Because of my interest in movies and the escape they provided a boy with dreams or delusions of grandeur, I thought I had seen just about every film produced in the 1940s and 1950s. It was not a shock for me to learn that I hadn’t, it was just a puzzle to me. When I look at the movie schedules on cable television I often say to myself, “That was a good one—saw it in 1943.”since_you_went_away

Recently, I obtained a DVD of a film of that era, starring Claudette Colbert, Jennifer Jones (who I secretly loved in my young mind), Shirley Temple, Monty Wooley, and Joseph Cotton (with Lionel Barrymore playing a cameo role as an Episcopal priest). One has to be of a certain age to recall all these excellent actors. The movie is called, “Since You Went Away.” I had never seen it, much less heard of it.

This film, basically, is a wartime propaganda film extolling the sacrifices of the home front and exposing the ugliness of shirkers and people hoarding rationed goods. Nevertheless, it is a tear-jerker. Here’s the story:

claudette_colbert_2

Claudette Colbert

  • A father is in his forties joined the Army (or he may have been drafted).
  • People in the community have sons serving overseas.
  • A retired colonel comes to live with the family of Colbert, Jones, and Temple. He’s a crusty old goat who has a grandson who has disappointed him by not meeting the demands of West Point.

    jennifer_jones_-_publicity

    Jennifer Jones

  • Joseph Cotton, a boarded along with the crusty retired colonel, would like to have been a love interest, but Colbert’s character is faithful to her Army husband; there was no dalliance in this pure

And that is what struck me about this film. It was pure, and it was about sacrifice—personal sacrifice at a time of danger and dire need.

shirleytemple_in_1944

Shirley Temple

I asked myself, “Could a movie like that be made today?” I don’t think so.

Sacrifice is such a dull thing to think about, and who would do such a thing anyway? Sacrificing all that’s dear for the good of the country or the world seems to be out of vogue these days. But remember the World War II era was a scary and challenging time. Opening the home to boarders (there’s a housing shortage), Colbert working as a welder, Jones working as Red Cross nursing assistant in a veteran’s hospital, and Temple keeping at her studies were symbols of sacrifice. Everyone knows what the stakes are and they work to bring peace to the world by victory over a tyrannical enemy.

• WORK ITEM: Copy the essay about the film from "Recently, I obtained" through "have been drafted).", substituting "patriotic" for "propaganda".

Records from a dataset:
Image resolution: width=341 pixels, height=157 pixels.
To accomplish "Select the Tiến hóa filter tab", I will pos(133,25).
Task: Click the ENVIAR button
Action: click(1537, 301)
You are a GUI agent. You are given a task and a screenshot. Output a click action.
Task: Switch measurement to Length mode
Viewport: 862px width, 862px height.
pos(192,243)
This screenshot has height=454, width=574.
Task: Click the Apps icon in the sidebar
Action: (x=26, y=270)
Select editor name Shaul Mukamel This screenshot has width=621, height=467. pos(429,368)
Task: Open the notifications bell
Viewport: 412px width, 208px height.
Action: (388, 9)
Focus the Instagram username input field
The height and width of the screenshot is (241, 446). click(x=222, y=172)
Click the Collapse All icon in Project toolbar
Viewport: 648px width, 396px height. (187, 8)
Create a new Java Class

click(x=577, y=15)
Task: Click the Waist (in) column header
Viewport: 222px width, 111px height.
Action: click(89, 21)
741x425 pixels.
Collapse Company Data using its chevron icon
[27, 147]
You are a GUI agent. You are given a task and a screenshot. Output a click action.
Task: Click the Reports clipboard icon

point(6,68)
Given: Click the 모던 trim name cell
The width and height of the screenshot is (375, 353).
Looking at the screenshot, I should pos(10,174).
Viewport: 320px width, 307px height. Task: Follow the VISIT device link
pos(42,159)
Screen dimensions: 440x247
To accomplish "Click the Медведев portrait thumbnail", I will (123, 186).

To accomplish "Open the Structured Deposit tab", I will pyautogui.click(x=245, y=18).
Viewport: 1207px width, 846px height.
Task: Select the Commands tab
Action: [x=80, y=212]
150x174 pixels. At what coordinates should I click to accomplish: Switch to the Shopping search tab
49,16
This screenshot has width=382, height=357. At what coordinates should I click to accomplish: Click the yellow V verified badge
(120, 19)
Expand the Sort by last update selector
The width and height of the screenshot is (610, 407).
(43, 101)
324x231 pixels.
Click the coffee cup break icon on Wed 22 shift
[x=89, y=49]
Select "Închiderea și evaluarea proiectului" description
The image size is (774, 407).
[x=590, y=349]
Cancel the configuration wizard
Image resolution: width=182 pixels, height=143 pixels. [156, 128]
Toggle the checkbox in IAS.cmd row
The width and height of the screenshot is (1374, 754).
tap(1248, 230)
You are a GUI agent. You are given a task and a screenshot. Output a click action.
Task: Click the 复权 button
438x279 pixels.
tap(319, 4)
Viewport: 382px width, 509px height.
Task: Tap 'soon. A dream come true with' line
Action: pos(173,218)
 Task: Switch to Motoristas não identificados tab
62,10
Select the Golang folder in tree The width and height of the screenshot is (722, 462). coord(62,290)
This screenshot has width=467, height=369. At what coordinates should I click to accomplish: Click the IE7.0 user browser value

• RESPONSE AREA:
Recently, I obtained a DVD of a film of that era, starring Claudette Colbert, Jennifer Jones (who I secretly loved in my young mind), Shirley Temple, Monty Wooley, and Joseph Cotton (with Lionel Barrymore playing a cameo role as an Episcopal priest). One has to be of a certain age to recall all these excellent actors. The movie is called, “Since You Went Away.” I had never seen it, much less heard of it.

This film, basically, is a wartime patriotic film extolling the sacrifices of the home front and exposing the ugliness of shirkers and people hoarding rationed goods. Nevertheless, it is a tear-jerker. Here’s the story:

claudette_colbert_2

Claudette Colbert

  • A father is in his forties joined the Army (or he may have been drafted).